Au départ étaient le paysage portuaire et les anciens chantiers navals, héritier de l’histoire d’un port sur la Loire et d’un urbanisme des 18e et 19e.
En 1986, un dernier monstre d’acier de 2580 tonnes sort des Chantiers Dubigeon. Le navire le Bougainville, destiné à la Marine nationale, glisse de sa cale pour rejoindre la Loire devant des milliers de personnes rassemblées sur le quai de la Fosse et sur le pont Anne de Bretagne.

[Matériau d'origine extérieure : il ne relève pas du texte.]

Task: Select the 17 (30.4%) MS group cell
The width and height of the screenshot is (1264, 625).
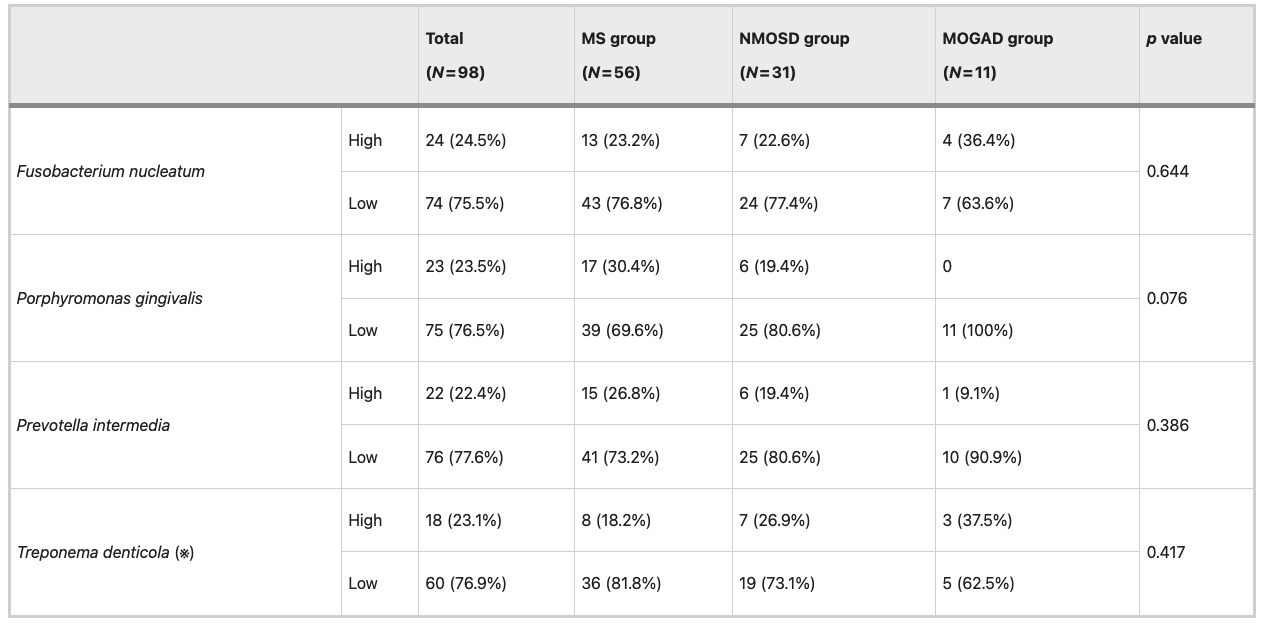Action: coord(621,266)
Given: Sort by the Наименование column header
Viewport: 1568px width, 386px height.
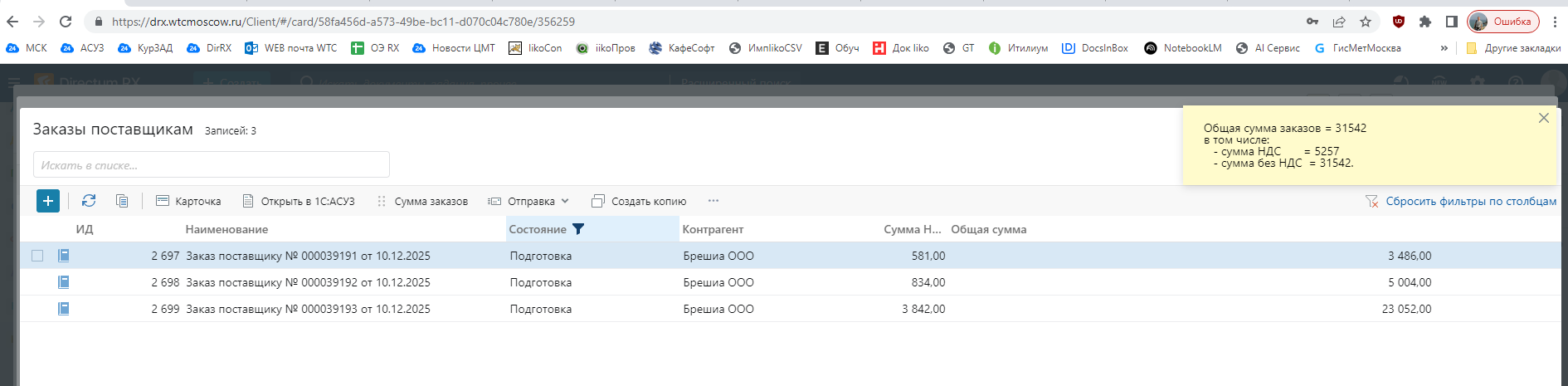Looking at the screenshot, I should tap(226, 229).
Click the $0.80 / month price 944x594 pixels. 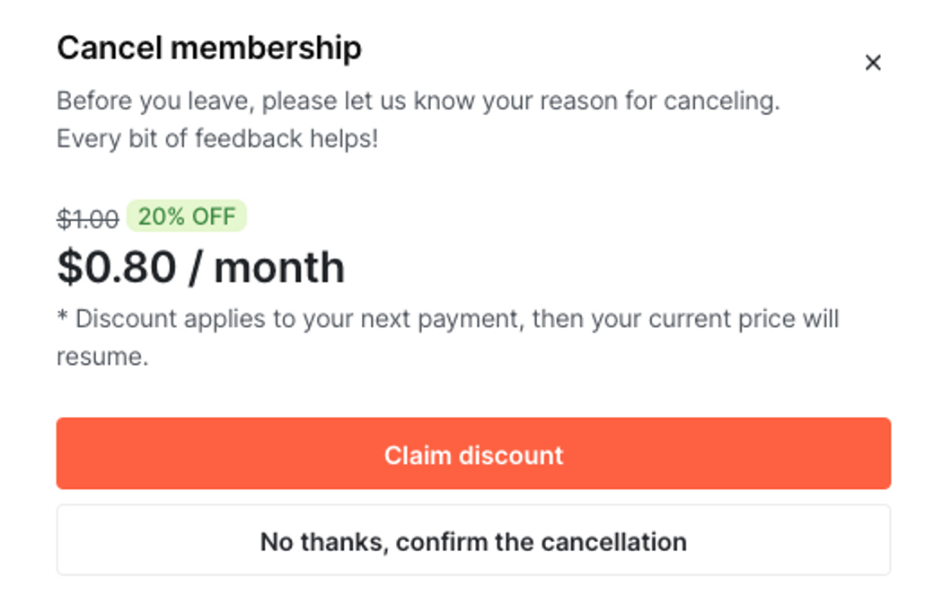coord(200,267)
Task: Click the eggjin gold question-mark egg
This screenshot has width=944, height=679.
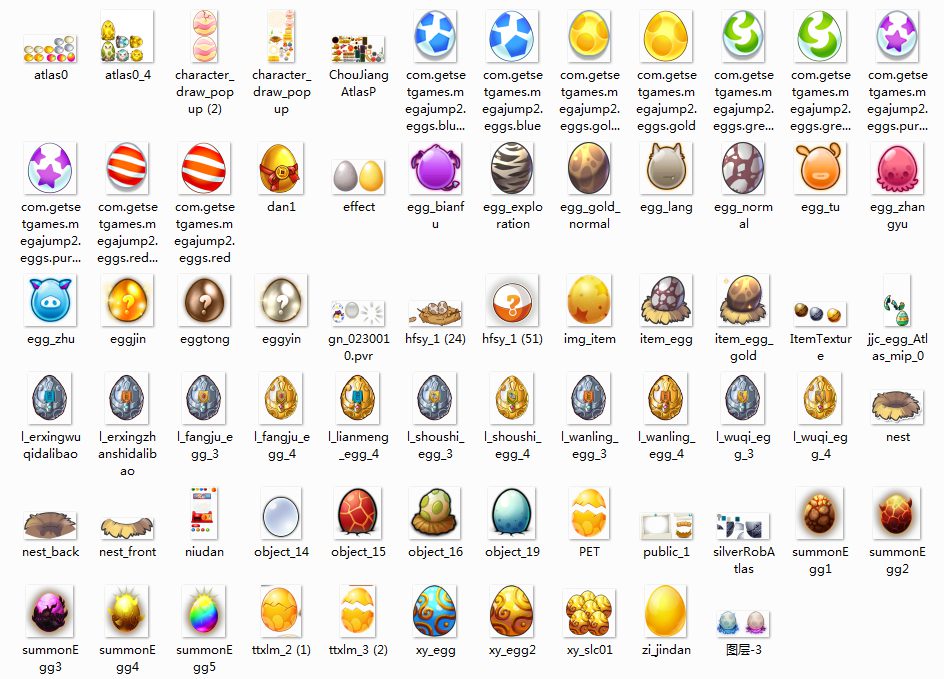Action: pos(127,300)
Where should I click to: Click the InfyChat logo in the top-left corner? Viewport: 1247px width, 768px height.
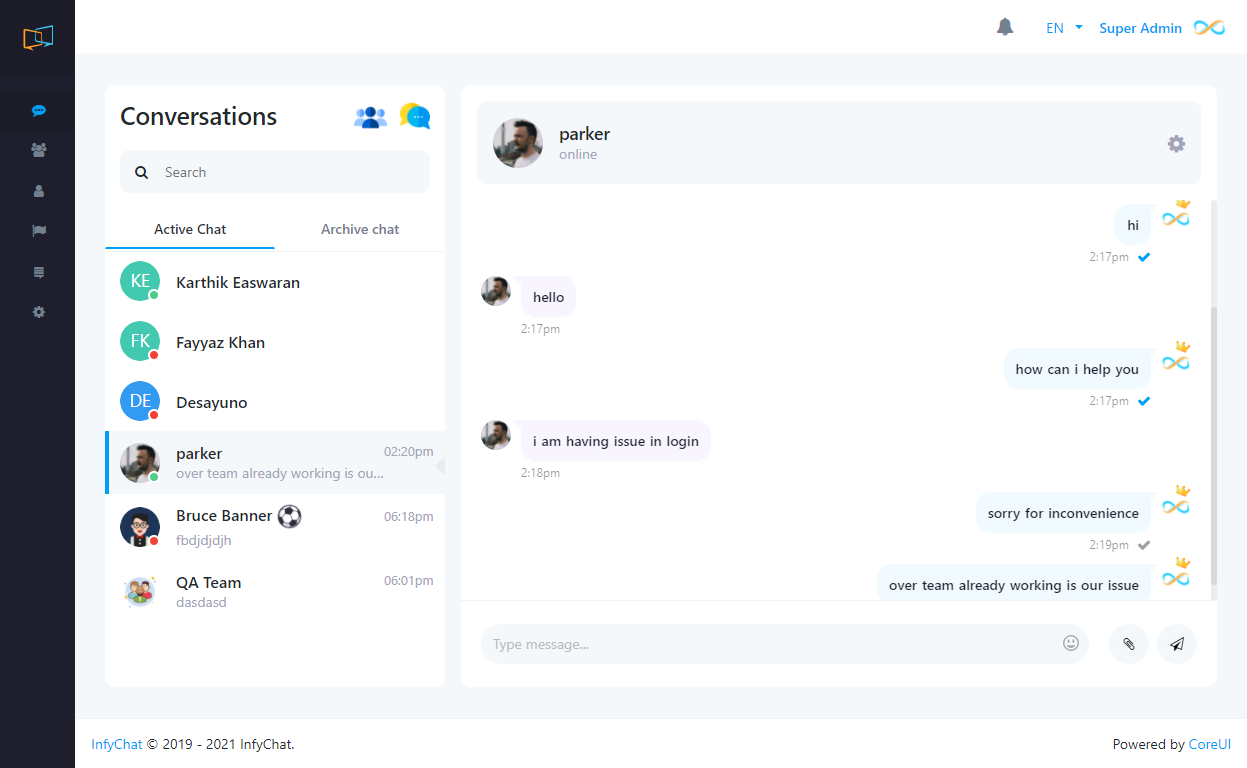(x=37, y=36)
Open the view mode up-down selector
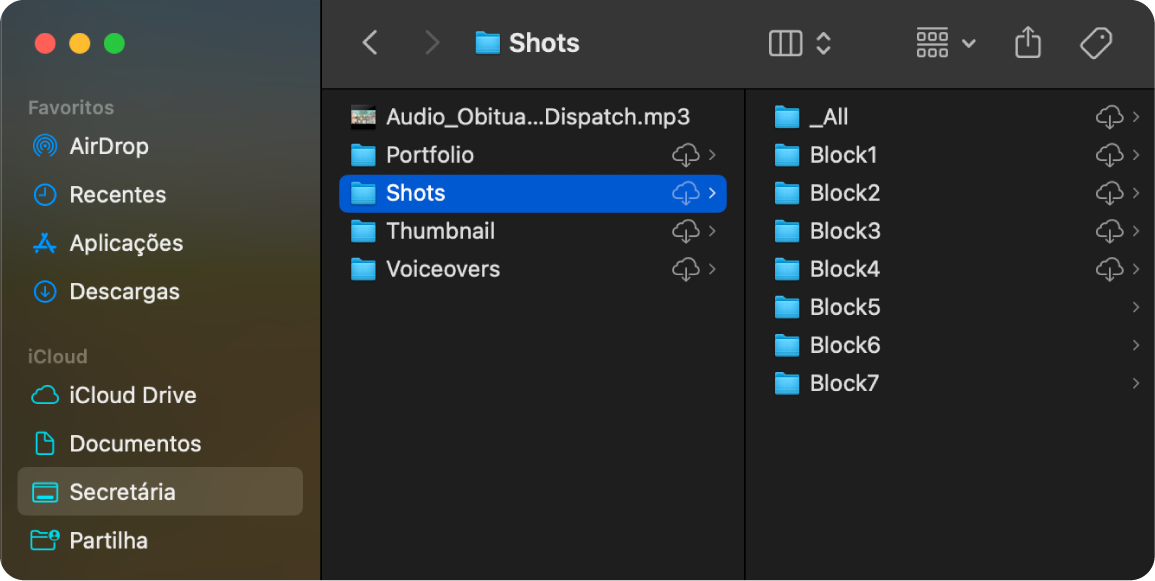Image resolution: width=1155 pixels, height=581 pixels. [x=824, y=43]
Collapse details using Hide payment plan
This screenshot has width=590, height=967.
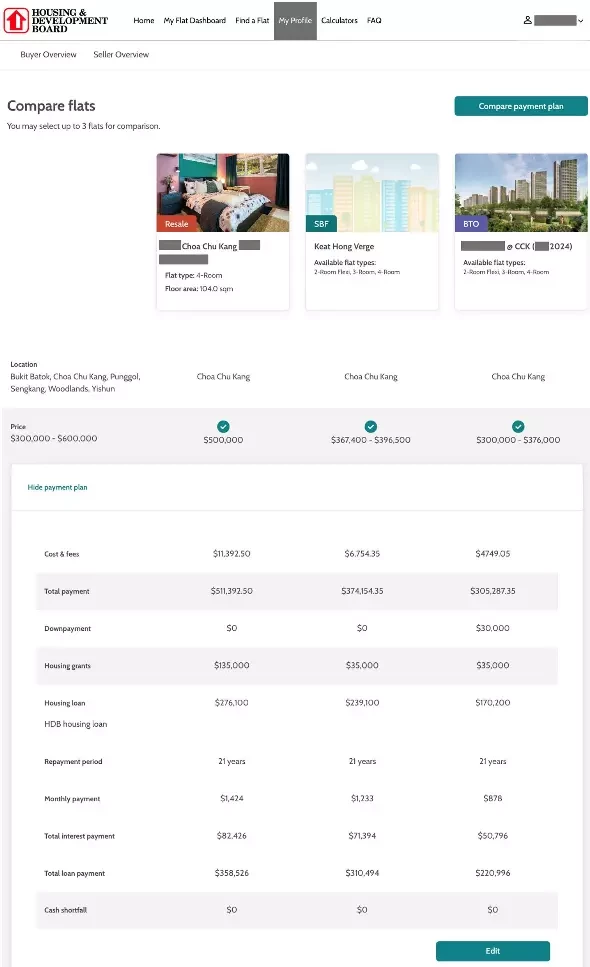[57, 487]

Le silence vient alors petit à petit occuper les lieux.
 

Un concours d’architecture

En 1992, le Ministère de la Justice entend réactualiser l’idée de « Palais » après des années d’édification de « cités judiciaires ». Dans plusieurs villes françaises, des concours d’architecture sont alors organisés.

La ville de Nantes lui cède alors un terrain sur les anciens Chantiers Dubigeon, face au quai de la Fosse et à portée de vue de la place de la Petite Hollande.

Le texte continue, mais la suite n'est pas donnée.